For flat plates placed parallel with the flow and have
$$10^4 < Re<5\cdot10^5$$
:

$$$C_D=\frac{1.33}{\sqrt{Re}}$$$

where
$$Re$$
is the Reynolds Number.

First, let’s find the road sign’s coefficient of drag. For flat plates placed parallel with the flow and have
$$10^4 < Re<5\cdot10^5$$
:

$$$C_D=\frac{1.33}{\sqrt{Re}}$$$

where
$$Re$$
is the Reynolds Number.

$$$C_D=\frac{1.33}{\sqrt{2\cdot 10^4}}=\frac{1.33}{141.42}=0.0094$$$

Next, the drag force on objects immersed in a large body of flowing fluid or objects moving through a stagnant fluid:

$$$D_f=\frac{1}{2}\rho U^{2}C_{D}A$$$

where
$$C_D$$
is the drag coefficient,
$$U$$
is the flowing fluid or moving object’s velocity,
$$\rho$$
is the fluid density, and
$$A$$
is the projected area of blunt objects with axes perpendicular to the flow.

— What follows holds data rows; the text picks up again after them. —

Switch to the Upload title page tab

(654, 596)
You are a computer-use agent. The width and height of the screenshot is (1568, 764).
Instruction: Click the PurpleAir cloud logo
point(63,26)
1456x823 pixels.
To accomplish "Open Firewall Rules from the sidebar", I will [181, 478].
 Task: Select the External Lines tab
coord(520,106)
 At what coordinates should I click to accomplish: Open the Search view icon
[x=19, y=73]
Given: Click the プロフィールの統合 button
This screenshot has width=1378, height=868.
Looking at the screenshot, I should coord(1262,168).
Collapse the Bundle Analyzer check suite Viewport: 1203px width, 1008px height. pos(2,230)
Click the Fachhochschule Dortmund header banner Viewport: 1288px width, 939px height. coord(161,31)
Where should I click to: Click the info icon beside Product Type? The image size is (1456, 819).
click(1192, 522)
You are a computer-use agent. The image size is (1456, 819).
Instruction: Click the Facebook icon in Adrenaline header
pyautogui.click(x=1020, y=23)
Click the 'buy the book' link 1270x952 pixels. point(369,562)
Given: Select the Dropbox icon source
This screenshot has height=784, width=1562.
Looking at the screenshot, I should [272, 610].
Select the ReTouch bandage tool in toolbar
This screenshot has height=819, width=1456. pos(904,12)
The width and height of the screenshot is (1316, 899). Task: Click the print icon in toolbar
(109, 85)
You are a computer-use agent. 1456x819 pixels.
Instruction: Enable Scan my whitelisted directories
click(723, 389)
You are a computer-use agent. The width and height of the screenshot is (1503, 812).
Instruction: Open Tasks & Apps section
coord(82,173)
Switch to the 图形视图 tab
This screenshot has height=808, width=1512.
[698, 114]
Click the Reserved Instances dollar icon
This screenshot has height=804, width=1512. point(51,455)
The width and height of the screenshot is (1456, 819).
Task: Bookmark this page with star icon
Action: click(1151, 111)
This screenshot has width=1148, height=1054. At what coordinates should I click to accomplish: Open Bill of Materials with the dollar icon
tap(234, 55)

$$$0.1lb_f=\frac{1}{2}(0.08\frac{lb}{ft^3})(50\frac{ft}{s})^{2}(0.0094)A$$$

Before solving for
$$A$$
, recall that
$$1\:lb_f=1\:lb \times gravity\approx 1\:lb \times 32.2 \frac{ft}{s^2}$$
. Thus,

$$$0.1lb \times 32.2\frac{ft}{s^2}=\frac{1}{2}(0.08\frac{lb}{ft^3})(2,500\frac{ft^2}{s^2})(0.0094)A$$$

$$$3.22ft=(\frac{0.94}{ft})A$$$

$$$A=\frac{3.22ft}{\frac{0.94}{ft}}=3.4\:ft^2$$$

$$$3.4\:ft^2$$$